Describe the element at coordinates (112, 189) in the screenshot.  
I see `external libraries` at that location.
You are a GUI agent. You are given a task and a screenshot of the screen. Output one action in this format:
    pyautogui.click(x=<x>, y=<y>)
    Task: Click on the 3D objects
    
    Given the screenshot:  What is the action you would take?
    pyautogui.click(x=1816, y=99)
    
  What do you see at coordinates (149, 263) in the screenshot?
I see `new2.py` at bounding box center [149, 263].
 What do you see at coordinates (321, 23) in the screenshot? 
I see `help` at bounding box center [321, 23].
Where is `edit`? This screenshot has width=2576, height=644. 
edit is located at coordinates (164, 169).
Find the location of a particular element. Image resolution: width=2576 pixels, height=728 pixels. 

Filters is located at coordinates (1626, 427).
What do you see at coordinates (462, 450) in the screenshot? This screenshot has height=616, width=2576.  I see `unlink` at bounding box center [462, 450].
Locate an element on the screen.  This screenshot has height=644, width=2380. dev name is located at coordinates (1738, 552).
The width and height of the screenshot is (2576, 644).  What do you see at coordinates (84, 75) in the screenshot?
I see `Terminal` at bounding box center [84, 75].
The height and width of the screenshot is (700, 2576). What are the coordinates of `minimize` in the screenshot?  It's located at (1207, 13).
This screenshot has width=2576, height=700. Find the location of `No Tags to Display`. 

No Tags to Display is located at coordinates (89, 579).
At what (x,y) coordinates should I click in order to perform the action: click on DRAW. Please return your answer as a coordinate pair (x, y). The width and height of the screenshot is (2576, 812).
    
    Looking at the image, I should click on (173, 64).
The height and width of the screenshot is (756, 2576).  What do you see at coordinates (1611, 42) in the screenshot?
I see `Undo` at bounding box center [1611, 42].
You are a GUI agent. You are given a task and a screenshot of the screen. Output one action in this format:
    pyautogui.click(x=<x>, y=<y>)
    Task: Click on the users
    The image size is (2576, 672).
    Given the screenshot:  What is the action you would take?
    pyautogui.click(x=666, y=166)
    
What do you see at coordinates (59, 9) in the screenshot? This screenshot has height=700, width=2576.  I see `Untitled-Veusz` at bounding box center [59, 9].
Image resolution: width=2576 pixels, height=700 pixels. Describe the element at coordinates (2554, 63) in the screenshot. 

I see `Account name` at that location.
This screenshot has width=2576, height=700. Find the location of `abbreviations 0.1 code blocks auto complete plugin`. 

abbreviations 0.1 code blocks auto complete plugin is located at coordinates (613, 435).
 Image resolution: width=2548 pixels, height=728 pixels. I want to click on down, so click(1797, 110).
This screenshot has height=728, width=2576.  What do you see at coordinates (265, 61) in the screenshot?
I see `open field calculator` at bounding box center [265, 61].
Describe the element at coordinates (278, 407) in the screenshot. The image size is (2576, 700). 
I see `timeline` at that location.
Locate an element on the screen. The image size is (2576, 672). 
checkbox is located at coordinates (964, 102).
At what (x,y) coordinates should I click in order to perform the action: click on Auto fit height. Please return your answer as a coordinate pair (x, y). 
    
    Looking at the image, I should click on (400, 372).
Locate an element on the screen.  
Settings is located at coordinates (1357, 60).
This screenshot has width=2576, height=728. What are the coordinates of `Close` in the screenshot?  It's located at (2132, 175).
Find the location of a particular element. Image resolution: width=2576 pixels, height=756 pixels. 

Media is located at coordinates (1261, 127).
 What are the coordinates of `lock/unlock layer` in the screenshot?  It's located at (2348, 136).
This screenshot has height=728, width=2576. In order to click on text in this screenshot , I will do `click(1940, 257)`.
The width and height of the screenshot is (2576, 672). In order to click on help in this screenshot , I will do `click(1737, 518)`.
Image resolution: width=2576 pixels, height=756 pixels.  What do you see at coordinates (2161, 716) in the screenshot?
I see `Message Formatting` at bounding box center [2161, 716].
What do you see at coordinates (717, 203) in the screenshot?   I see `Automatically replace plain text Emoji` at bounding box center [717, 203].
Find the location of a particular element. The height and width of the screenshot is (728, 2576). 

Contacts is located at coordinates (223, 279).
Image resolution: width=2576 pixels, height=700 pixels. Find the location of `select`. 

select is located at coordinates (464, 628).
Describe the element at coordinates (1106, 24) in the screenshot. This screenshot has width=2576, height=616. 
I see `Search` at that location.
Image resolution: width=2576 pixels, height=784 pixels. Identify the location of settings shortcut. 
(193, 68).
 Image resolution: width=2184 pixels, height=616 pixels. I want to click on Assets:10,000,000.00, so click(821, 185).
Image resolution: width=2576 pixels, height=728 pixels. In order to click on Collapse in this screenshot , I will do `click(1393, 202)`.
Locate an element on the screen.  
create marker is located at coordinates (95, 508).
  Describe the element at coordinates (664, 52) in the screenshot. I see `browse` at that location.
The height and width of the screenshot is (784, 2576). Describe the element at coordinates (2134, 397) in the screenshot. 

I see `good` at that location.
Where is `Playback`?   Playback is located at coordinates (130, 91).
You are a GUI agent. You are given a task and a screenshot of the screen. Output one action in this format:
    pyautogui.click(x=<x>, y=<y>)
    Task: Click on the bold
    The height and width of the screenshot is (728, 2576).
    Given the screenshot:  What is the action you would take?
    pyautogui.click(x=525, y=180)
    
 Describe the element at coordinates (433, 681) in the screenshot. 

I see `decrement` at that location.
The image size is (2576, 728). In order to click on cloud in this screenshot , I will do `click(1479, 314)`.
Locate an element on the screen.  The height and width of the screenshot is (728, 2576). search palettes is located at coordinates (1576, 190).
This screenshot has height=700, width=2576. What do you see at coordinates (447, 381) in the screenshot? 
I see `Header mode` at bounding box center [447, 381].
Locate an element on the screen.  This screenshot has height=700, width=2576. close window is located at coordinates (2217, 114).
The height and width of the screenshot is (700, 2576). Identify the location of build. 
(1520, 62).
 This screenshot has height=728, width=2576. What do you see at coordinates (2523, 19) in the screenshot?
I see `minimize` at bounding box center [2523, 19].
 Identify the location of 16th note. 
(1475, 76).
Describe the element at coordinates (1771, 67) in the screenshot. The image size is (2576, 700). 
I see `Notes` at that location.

> Task details
Please collect every line in the rows above that contains the string "help". Matching is case-sensitive.

> Answer to the exercise
I see `help` at bounding box center [321, 23].
The width and height of the screenshot is (2576, 672). In order to click on help in this screenshot , I will do `click(1737, 518)`.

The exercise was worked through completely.